Buckley participated in other activities beyond the St. Mary’s athletic program. He was president of the student council and on the board of the National Honor Society.

Taking the lead from his talented parents – his mother is the owner of the Beverly Richards Dance Studio in East Boston and his father is a retired high school band director – Buckley would sing the National Anthem in his football uniform at home games and at other school events including graduation.

He continued to perform at Bentley, having sung at the inauguration of Bentley President Gloria Larson and his class’s commencement ceremony. He worked as a student supervisor for the Bentley athletic department under the direction of athletic director Bob DeFelice.

“I learned a lot from Mr. DeFelice,” said Buckley. “He gives his best every day. He’s been a part of the university for a long time and they have named the baseball field in his honor. Bentley has great athletic facilities.”

While a freshman at Bentley, he took a job with the Boston Red Sox, serving as the head of the mobility assistance department for five years.

“We took care of any fans who were physically challenged and needed assistance at the ballpark,” said Buckley. “We made sure that their experience was just as good any other fan. We helped them to and from the seats and accommodated any seat relocations if they needed easier access to amenities.”

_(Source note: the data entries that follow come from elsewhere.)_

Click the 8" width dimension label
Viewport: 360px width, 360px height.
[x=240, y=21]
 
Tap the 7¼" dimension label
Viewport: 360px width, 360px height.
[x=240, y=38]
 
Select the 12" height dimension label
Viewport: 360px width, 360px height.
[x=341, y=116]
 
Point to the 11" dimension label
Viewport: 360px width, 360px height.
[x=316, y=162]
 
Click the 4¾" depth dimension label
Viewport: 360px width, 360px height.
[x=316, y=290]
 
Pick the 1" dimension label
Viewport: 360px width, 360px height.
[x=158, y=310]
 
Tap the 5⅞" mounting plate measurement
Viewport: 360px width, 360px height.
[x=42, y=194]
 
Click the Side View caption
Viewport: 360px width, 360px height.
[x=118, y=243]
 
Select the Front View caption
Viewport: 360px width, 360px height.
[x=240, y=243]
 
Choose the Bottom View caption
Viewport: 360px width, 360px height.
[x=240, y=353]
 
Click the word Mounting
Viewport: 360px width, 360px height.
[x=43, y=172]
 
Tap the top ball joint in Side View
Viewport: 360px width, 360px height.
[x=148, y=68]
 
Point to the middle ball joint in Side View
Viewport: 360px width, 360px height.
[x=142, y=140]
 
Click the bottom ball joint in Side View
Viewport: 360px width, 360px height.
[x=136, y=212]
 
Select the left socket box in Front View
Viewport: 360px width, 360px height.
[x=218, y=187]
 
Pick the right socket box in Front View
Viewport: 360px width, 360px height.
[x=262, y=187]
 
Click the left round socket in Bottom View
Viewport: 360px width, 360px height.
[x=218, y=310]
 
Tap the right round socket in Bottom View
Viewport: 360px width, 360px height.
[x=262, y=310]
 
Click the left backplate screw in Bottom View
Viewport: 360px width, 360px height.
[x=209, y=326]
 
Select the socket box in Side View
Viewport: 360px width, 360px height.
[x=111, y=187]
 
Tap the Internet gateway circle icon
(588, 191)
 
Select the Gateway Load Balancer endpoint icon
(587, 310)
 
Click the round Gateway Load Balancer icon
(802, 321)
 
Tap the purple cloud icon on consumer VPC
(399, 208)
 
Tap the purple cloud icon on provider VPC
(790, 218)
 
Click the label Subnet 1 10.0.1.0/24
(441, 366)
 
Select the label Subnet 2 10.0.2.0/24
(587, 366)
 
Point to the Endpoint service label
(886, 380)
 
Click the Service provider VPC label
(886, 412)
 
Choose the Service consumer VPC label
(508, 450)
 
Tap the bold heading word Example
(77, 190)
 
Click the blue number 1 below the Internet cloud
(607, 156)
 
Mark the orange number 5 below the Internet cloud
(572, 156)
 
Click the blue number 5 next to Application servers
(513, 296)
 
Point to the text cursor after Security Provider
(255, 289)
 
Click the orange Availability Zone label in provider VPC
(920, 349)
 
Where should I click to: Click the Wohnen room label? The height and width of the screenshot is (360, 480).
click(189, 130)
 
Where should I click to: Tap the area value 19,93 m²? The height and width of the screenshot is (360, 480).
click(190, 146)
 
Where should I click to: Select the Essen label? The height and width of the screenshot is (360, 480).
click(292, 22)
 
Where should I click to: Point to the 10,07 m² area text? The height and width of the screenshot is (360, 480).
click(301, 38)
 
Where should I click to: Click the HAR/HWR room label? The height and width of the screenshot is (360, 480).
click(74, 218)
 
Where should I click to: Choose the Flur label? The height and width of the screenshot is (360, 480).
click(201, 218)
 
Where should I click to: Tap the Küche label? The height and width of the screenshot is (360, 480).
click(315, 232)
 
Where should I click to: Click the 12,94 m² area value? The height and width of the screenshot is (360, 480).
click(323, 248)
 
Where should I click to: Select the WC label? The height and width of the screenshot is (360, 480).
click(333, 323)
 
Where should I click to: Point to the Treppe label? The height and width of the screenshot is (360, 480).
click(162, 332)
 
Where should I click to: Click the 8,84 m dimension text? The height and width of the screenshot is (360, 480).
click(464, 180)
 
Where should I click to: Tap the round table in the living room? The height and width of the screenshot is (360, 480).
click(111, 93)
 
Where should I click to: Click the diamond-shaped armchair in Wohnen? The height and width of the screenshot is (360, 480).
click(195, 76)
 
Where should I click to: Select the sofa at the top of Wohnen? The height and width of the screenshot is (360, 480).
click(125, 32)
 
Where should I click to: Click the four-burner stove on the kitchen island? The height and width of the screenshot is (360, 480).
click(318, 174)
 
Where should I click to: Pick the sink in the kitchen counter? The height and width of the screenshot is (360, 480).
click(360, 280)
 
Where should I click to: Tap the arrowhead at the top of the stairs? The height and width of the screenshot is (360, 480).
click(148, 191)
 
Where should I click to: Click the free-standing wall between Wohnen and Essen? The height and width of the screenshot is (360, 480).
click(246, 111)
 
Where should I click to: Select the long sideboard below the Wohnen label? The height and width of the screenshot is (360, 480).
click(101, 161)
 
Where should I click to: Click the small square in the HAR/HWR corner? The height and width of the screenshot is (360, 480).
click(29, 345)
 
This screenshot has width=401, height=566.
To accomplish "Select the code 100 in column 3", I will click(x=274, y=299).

Buckley said his experience at St. Mary’s was a good foundation to his position at Fenway.

“The teachers and administrators at St. Mary’s always stressed in my Catholic education to always give back to the community and help others that are less fortunate,” said Buckley. “And I saw the Red Sox win the World Series in 2008 after winning the first two games at Fenway. I received a World Series watch from the Red Sox.”

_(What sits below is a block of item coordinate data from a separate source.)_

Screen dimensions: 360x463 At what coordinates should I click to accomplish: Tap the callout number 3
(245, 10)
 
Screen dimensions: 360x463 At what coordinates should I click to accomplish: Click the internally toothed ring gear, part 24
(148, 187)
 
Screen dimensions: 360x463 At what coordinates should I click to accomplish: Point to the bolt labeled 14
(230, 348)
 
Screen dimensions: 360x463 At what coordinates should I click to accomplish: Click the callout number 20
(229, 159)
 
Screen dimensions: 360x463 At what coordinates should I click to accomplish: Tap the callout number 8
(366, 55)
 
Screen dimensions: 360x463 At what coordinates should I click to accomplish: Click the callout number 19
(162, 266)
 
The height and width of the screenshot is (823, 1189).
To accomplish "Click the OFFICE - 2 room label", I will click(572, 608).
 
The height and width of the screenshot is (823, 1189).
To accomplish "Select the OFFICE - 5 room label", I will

He graduated magna cum laude from Bentley with a degree in Economics and received his MBA degree in Operations Management, taking five years to complete the requirements for the two degrees.

“Bentley went from a college to a university when I was a student,” said Buckley, who was elected president of his college class. “We had a change in leadership to President Larson and she’s done a great job of getting Bentley on the map and getting our school recognition for its excellence.”

Buckley said he’s pleased with the transition to New York Life and the career path he has chosen.

“I like New York Life – it’s a great company,” said Buckley. “I chose them for their reputation and their training. I wanted to go somewhere I could learn and have the autonomy to grow on my own and build my own practice. I hope to pursue my own financial services practice or continue at New York Life and become a partner and train new agents like myself.”

Buckley said he often visits the Lynn area on business consultations.

“I love stopping in at St. Mary’s – it’s such a great school atmosphere and I have warm memories of my years at the school,” said Buckley. “And I have to visit my mother. If she knew I was in the area and didn’t say hi, she wouldn’t like that too much so I always go to her office first. I also like talking to people like Mr. DiMaiti, Michelle Durgin, and Fran White – people who meant so much to me at the school.”